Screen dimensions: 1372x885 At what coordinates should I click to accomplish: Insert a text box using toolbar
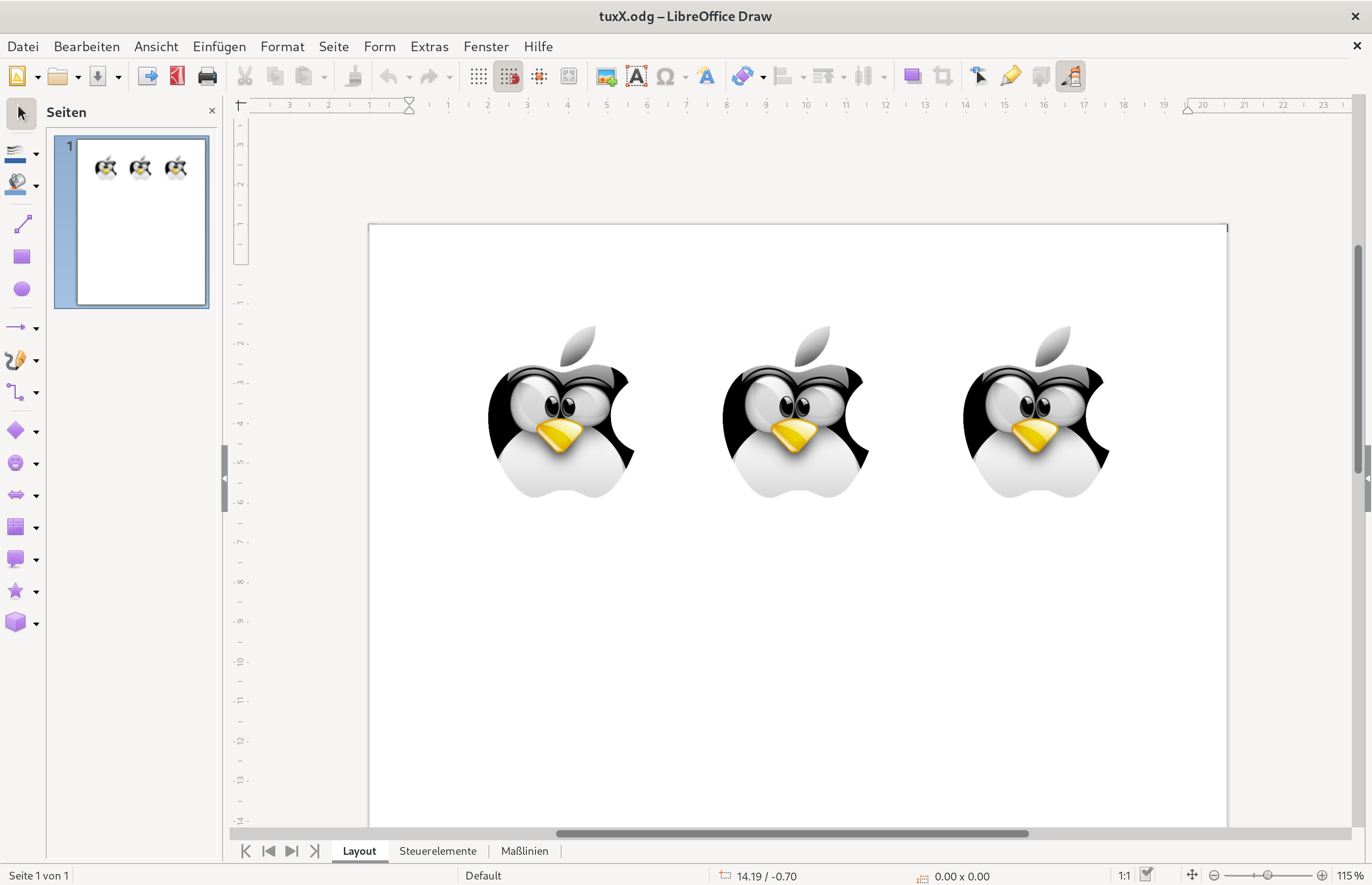coord(636,76)
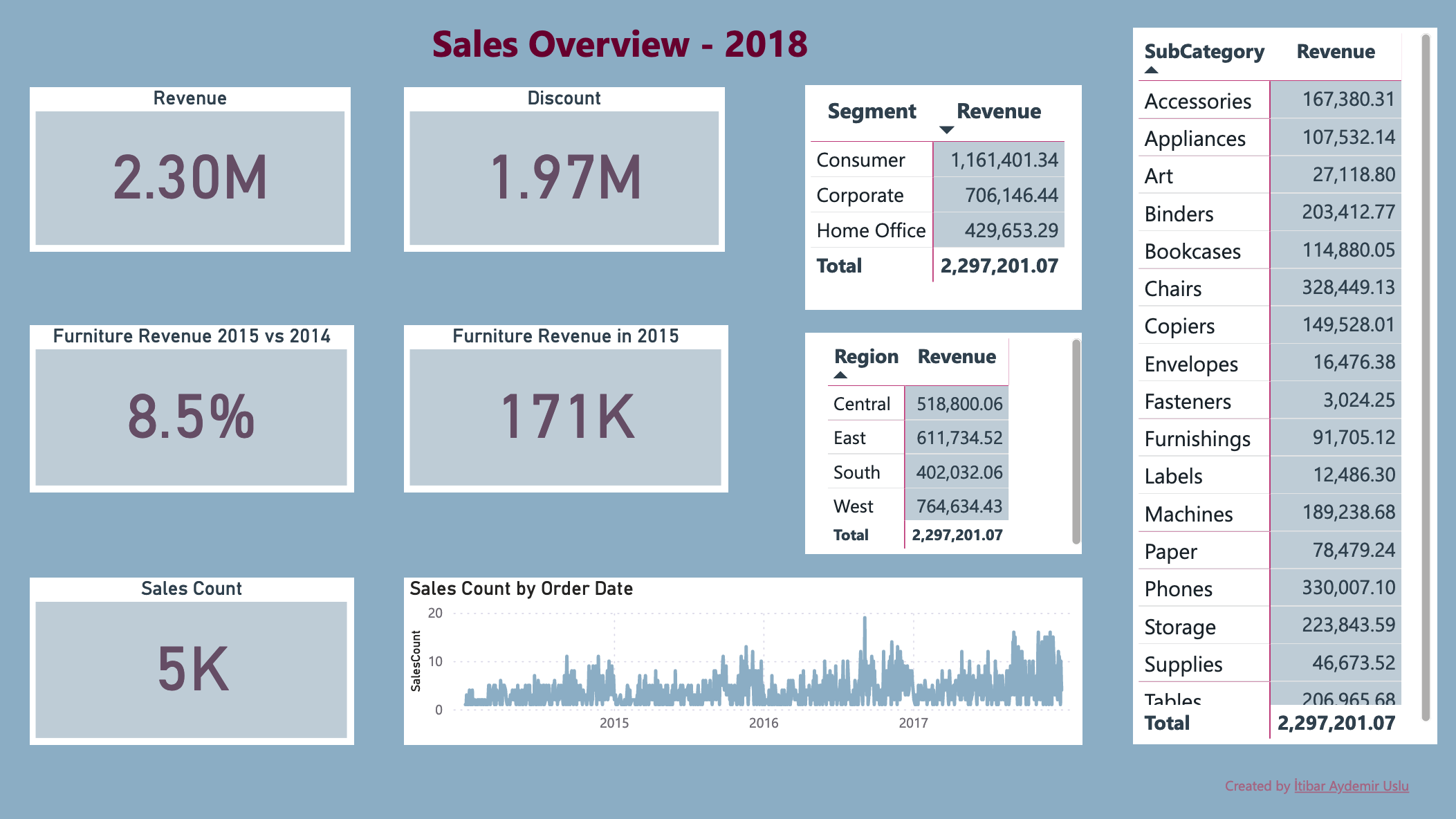Click the Sales Count by Order Date chart title

521,589
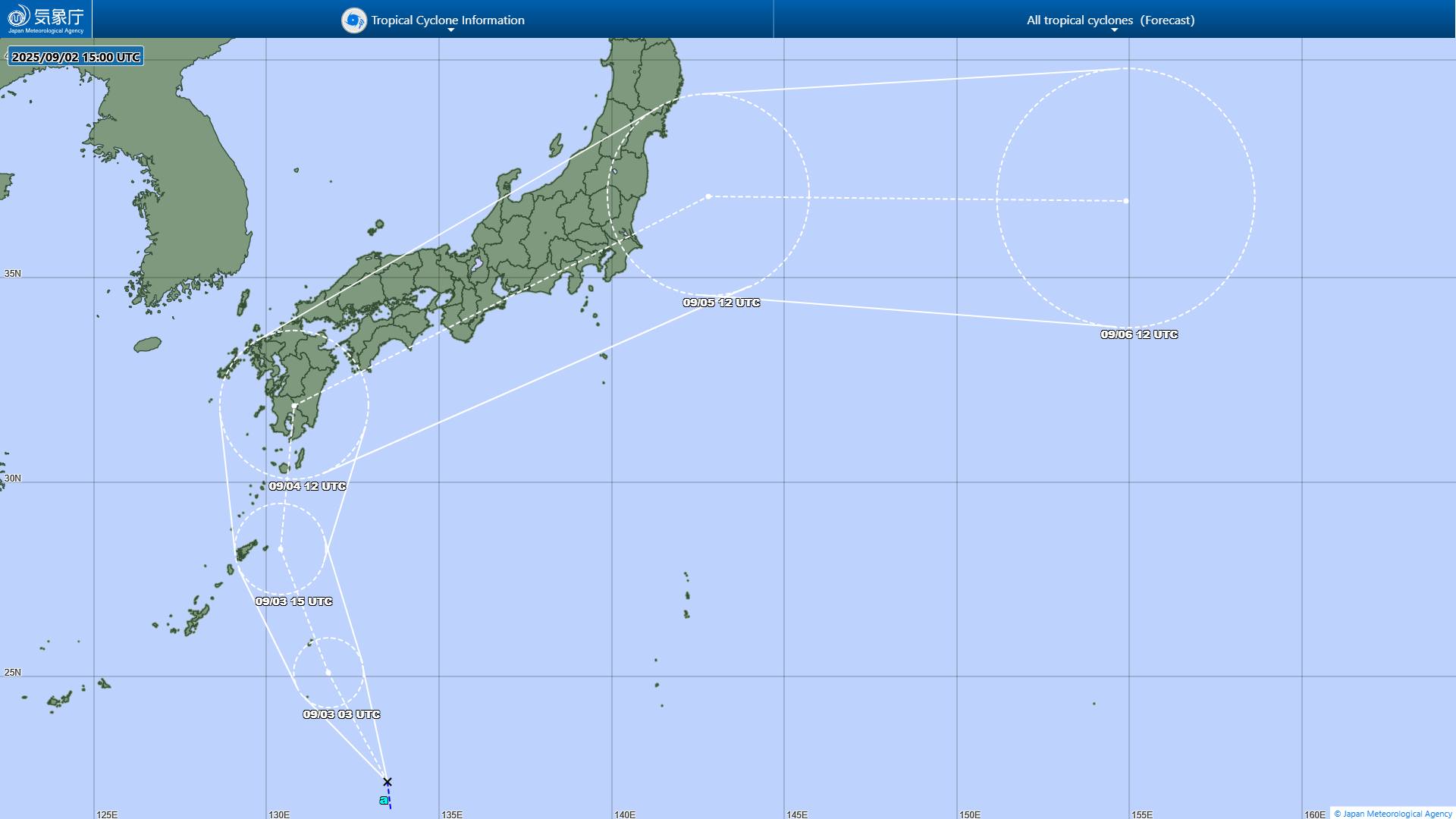Click the JMA agency logo
1456x819 pixels.
[x=46, y=20]
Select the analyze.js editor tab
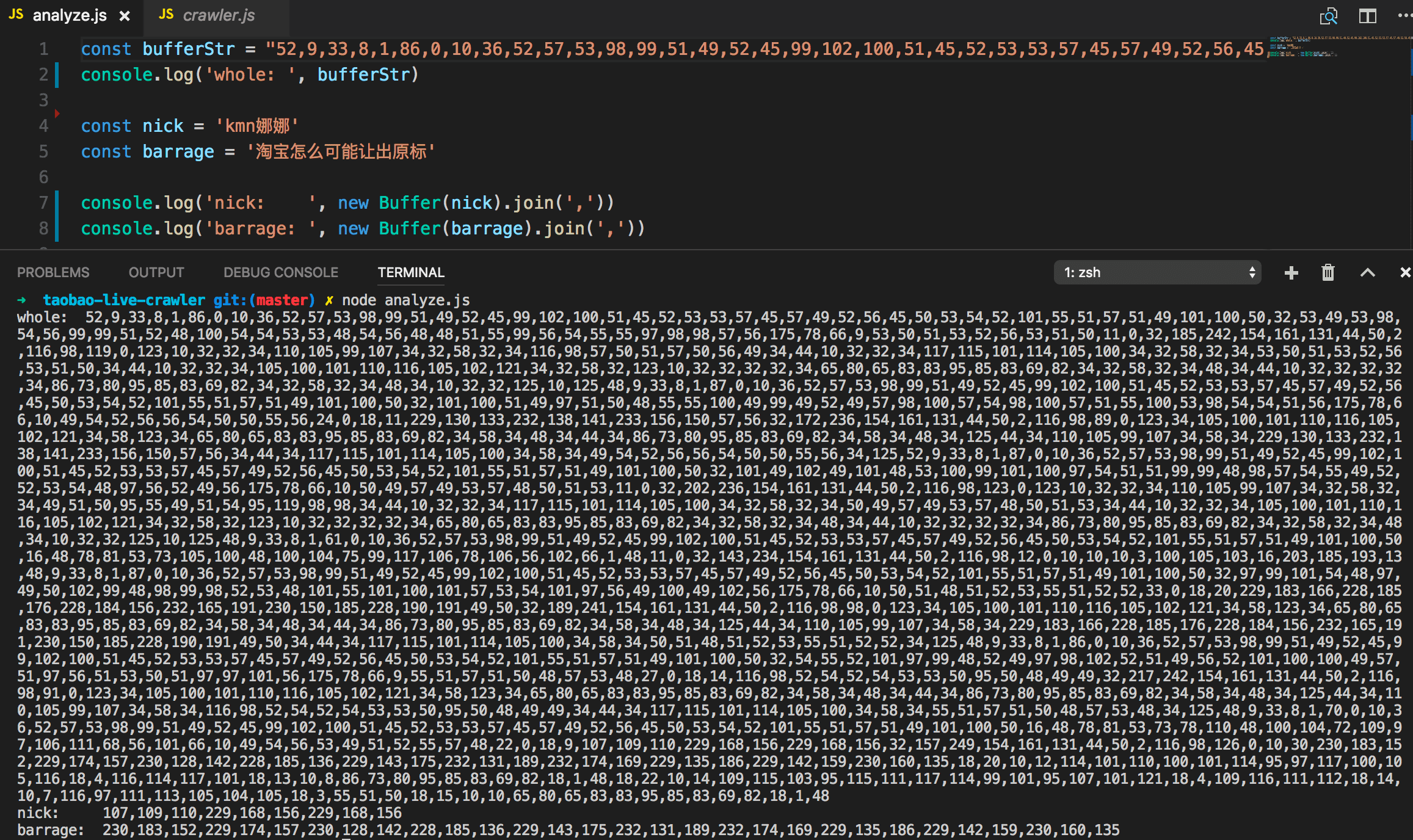This screenshot has width=1413, height=840. pyautogui.click(x=68, y=15)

Assignment: Give back the material word for word and drop the pictures it holds.

Written solution:
Screen dimensions: 1372x885 At what coordinates should I click to accomplish: Insert a text box using toolbar
coord(636,76)
Click the Sales Count by Order Date chart title

521,589
Click the JMA agency logo
1456x819 pixels.
[x=46, y=20]
Select the analyze.js editor tab
This screenshot has width=1413, height=840. pyautogui.click(x=68, y=15)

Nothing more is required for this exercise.